Written request: Can you reproduce the listing below with "image size" changed to "screenshot size" everywhere it appears, keeping everything else the same and leaving out the pictures?
+===+
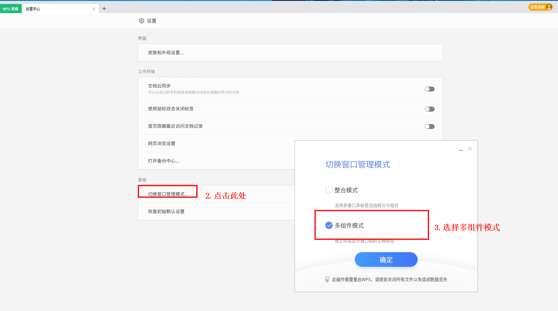Select the 整合模式 radio button

pyautogui.click(x=329, y=190)
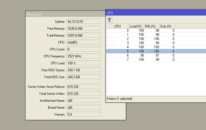This screenshot has width=206, height=130.
Task: Click the CPU Frequency field showing 2527 MHz
Action: pos(84,56)
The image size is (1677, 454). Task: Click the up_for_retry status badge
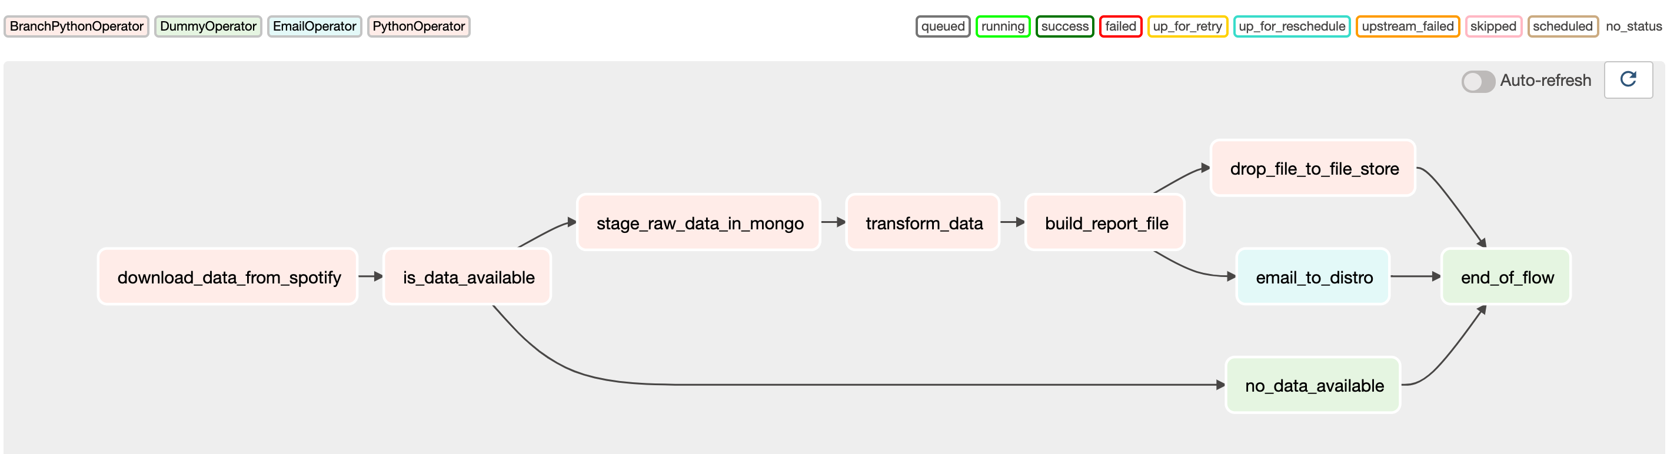[x=1187, y=26]
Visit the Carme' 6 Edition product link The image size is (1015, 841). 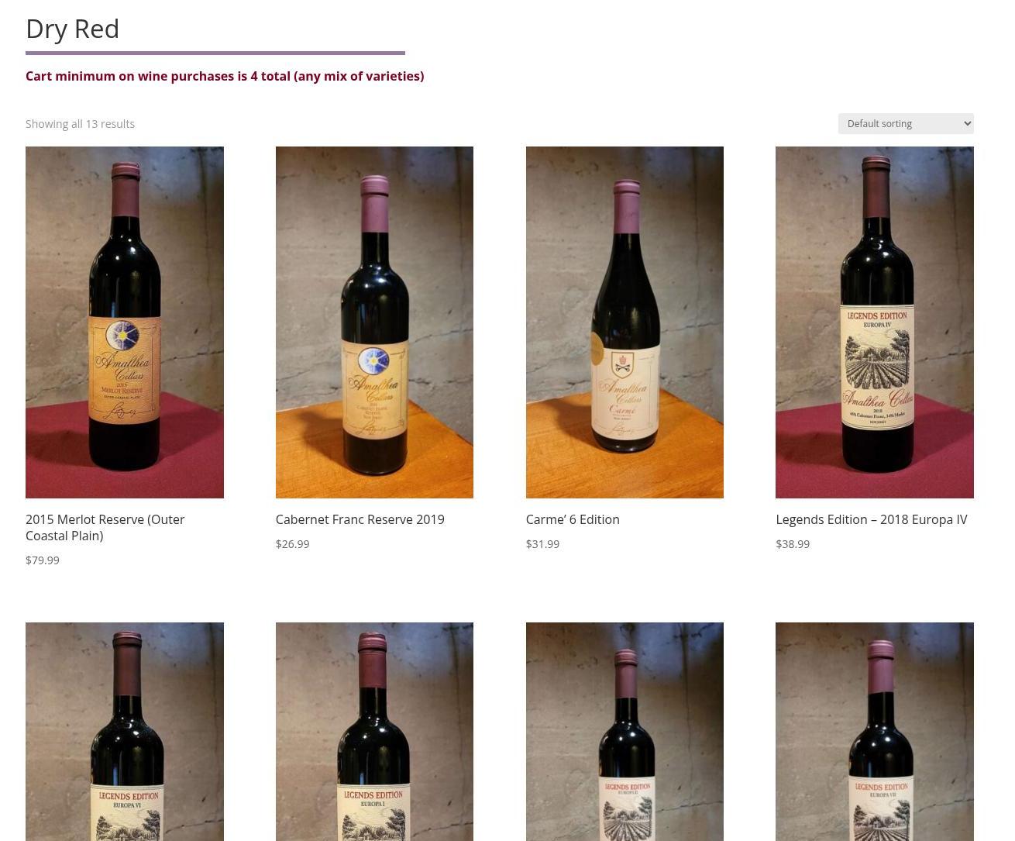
+===+
Full answer:
Select the 整合模式 radio button

pyautogui.click(x=329, y=190)
This screenshot has width=206, height=130.
Task: Click the CPU Frequency field showing 2527 MHz
Action: pos(84,56)
The screenshot size is (1677, 454). Task: Click the up_for_retry status badge
[x=1187, y=26]
Visit the Carme' 6 Edition product link The screenshot size is (1015, 841). 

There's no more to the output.